Friday, April 30, 2010

Finally! Another Top Ten List

I have a confession to make. As of this past week, I have been doing a terribly lousy job of writing Elder Sweeney a postcard every single day. Granted, he has gotten a lot of postcards so far, but they haven’t been going out in an orderly, one-a-day fashion as I had planned. The Census is just kicking my fanny! But I will complete the task at hand! He just might have to get 7 postcards this next Tuesday, that's all.

Anyway, his mission address has also changed, so I am having to mail all these postcards to the actual mission office, where I am sure some of the office elders are seeing them. And, in true Bingham style, I got to thinking about perhaps writing some very intriguing “P.S. statements” on these cards, as a way to mess with any of the unsuspecting office staff who might be reading them. And then, with the help of my parents (as we walked around Lake Hollingsworth), this top ten list was born.

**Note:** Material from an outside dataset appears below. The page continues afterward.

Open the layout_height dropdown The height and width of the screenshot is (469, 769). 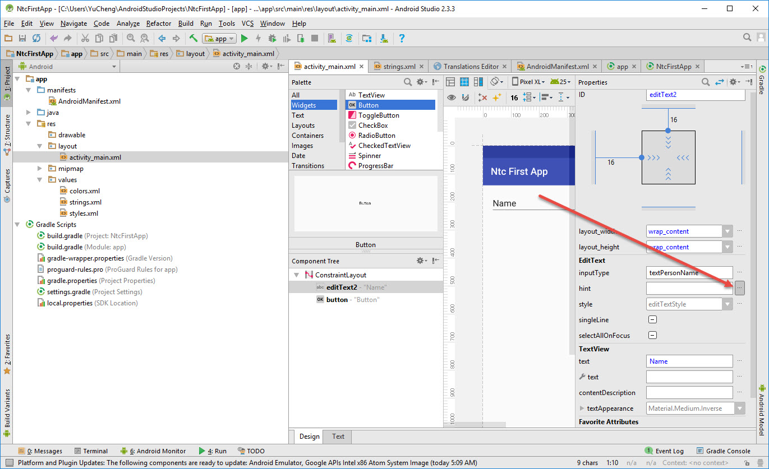click(727, 247)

So here it is:

TOP TEN P.S. STATEMENTS TO WRITE ON A POSTCARD TO ELDER SWEENEY
(IN HOPES OF MESSING WITH THE OFFICE ELDERS OR ANYONE ELSE WHO IS SECRETLY READING THEM)

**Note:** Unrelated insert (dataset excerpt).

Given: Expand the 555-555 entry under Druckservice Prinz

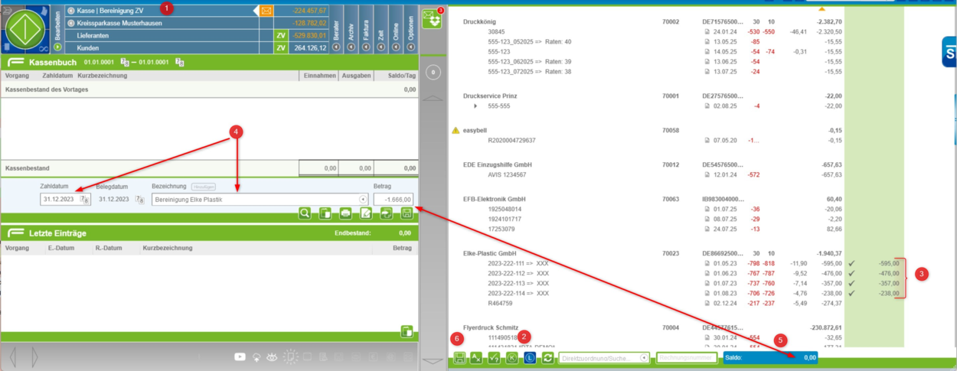Looking at the screenshot, I should pos(475,106).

10. P.S. Wow, you’re lucky- in most missions you’re not allowed to swim!

9. P.S. Jacob said the office elders in his mission were totally lame too.

8. P.S. I wouldn’t worry too much, they don't actually excommunicate you for that anymore.

7. P.S Is this address where I send your new Xbox controllers?

6. P.S. Chin up! 18 month missions are just as good as the two year ones.

5. P.S. That is so weird that your companion is married…

4. P.S. Are you still stalking that one Sister in your zone?

3. P.S. I can’t meet you at the Phillies game on the 10th- lets make it the 12th instead. I know that's a Sunday, but I figured that wouldn't be a problem.

2. P.S. I told you Redbox is amazing!!

1. P.S. I think the mission car is more than capable of making that jump you told me about! Let me know how it goes.



I think I will try a few of these out next week. I'm going out in a blaze of glory, people!

2 comments:

Karin said...

Thanks for the laugh! :)

Mike said...

You can turn back the odometer with a USB cable and a laptop—go to usedcartricks.com

Are finished with New Moon yet? If so, send it back.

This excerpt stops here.